Per la cronaca il rugby in carrozzina o Wheelchair Rugby nasce in Canada nel 1977 come alternativa alla pallacanestro in carrozzina. Nel 1981 conquista gli Stati Uniti dove viene riconosciuta ufficialmente a livello internazionale con la nascita della IWRF, Federazione Internazionale di Rugby in Carrozzina; l’anno successivo verrà riconosciuto anche dal IPC, Comitato Internazionale Paralimpico. Nel 1995 si sono svolti i primi Campionati Mondiali in Svizzera . Due squadre di quattro giocatori ciascuna che si affrontano e devono portare il pallone di forma rotonda oltre la linea di meta avversaria. Anche in Italia sta prendendo piede questa disciplina, lo scorso anno infatti c’è stato il primo campionato italiano e quest’anno son state previste quattro tappe, due già fatte a Verona e Cittadella, la terza è a Milano in questi giorni: il 16 e 17 giugno e poi la finale sarà l’ultimo week end di settembre a Roma.
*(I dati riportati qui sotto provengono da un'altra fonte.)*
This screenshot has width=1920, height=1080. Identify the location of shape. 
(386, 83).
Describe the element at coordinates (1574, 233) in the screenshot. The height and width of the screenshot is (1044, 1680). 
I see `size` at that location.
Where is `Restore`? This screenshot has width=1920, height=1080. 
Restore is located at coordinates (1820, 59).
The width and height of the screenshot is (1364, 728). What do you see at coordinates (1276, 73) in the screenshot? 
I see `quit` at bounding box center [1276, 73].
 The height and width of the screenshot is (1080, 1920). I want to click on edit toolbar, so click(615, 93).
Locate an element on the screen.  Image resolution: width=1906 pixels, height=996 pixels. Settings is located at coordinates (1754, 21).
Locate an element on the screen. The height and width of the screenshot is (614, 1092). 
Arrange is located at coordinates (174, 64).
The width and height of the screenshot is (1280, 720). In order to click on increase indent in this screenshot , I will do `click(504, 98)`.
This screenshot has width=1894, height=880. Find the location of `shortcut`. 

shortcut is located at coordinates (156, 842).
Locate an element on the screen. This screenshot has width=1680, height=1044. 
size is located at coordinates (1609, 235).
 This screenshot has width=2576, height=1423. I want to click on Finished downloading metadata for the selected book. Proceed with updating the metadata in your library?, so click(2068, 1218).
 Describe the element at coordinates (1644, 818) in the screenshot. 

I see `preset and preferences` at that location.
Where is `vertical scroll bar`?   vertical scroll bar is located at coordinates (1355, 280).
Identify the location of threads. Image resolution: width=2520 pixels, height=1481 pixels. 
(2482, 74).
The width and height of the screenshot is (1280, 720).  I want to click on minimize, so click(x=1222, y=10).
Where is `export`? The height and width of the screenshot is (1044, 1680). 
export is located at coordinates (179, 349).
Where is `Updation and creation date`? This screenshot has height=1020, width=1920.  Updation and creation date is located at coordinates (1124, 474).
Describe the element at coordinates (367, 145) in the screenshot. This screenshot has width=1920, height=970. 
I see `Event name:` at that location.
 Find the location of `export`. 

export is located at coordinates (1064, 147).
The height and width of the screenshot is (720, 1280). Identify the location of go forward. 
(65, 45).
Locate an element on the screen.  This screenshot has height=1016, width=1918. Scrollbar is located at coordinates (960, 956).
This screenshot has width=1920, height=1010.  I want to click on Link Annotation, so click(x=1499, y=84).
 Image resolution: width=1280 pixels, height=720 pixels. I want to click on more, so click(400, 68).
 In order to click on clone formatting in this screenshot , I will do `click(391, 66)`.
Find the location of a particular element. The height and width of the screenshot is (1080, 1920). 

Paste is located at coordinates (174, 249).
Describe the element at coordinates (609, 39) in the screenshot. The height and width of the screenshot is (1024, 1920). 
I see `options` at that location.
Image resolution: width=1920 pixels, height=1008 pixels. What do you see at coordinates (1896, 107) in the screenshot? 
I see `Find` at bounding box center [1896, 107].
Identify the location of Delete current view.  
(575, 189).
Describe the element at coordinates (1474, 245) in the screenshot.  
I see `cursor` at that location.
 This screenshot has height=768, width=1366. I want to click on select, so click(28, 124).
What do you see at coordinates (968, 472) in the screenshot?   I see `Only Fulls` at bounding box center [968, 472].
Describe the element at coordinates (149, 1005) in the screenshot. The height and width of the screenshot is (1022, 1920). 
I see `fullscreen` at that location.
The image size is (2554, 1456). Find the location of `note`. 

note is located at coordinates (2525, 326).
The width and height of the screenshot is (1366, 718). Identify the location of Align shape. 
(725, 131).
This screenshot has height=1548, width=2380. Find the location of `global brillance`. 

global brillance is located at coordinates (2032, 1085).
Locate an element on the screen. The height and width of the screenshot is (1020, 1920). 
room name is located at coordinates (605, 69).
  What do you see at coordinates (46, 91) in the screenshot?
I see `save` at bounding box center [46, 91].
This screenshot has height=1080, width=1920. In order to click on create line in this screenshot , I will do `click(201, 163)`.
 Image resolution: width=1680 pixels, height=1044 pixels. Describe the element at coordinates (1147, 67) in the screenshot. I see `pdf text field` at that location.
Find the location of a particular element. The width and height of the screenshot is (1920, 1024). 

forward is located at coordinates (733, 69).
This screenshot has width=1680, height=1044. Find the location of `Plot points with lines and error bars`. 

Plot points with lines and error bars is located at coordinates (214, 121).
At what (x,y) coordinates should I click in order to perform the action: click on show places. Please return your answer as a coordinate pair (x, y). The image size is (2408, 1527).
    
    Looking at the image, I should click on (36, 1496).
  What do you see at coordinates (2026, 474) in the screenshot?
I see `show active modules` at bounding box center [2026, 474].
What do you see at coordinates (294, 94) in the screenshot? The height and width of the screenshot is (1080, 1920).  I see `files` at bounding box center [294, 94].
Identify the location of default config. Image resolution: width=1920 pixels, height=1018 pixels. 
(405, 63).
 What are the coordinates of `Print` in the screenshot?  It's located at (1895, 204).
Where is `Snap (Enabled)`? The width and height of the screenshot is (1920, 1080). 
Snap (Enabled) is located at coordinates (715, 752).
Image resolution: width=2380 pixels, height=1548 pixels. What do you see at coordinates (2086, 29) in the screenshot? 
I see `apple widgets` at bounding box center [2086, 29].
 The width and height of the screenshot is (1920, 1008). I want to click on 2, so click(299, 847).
La sete di autonomia, il trasloco a Milano, il rugby hanno acceso la miccia in Maria, che ora si è anche ‘buttata’ nel paracadutismo e ogni tanto si regala qualche lancio. Chi la ferma più? Maria mi fa una battuta, d’altronde anche il rugby è nato grazie ad un atto rivoluzionario: il primo Novembre del 1823 il giovane William Webb Ellis durante una partita di calcio giocata sul prato della Public School di Rugby, prese la palla con le mani (all’epoca consentito dalle regole) e corse fino alla fine del campo avversario (non lecito) …così lei ha preso la sua carrozzina ed è andata a Milano contro tutte le aspettative, un gesto rivoluzionario e di coraggio, Maria sottolinea infatti che: “è un concetto che va applicato alla vita di tutti. Avere la forza di cambiare ciò che non va e che non ci soddisfa, anche una piccola cosa, può scaturire un effetto cascata bellissimo che porta a cose meravigliose. Ovvio, i momenti negativi ci sono, ma l’importante è che non vadano a sopraffare tutto ciò che di bello c’è. Io ho cambiato tutto più per paura che per altro. Il coraggio è stata più una conseguenza della mia paura. Avevo paura di restare nella situazione di stallo in cui ero, di non poter vivere la mia vita come volevo, di non poter avere opportunità e di non poter sfruttare il mio tempo, tempo che per anni ho sprecato senza far nulla per me”.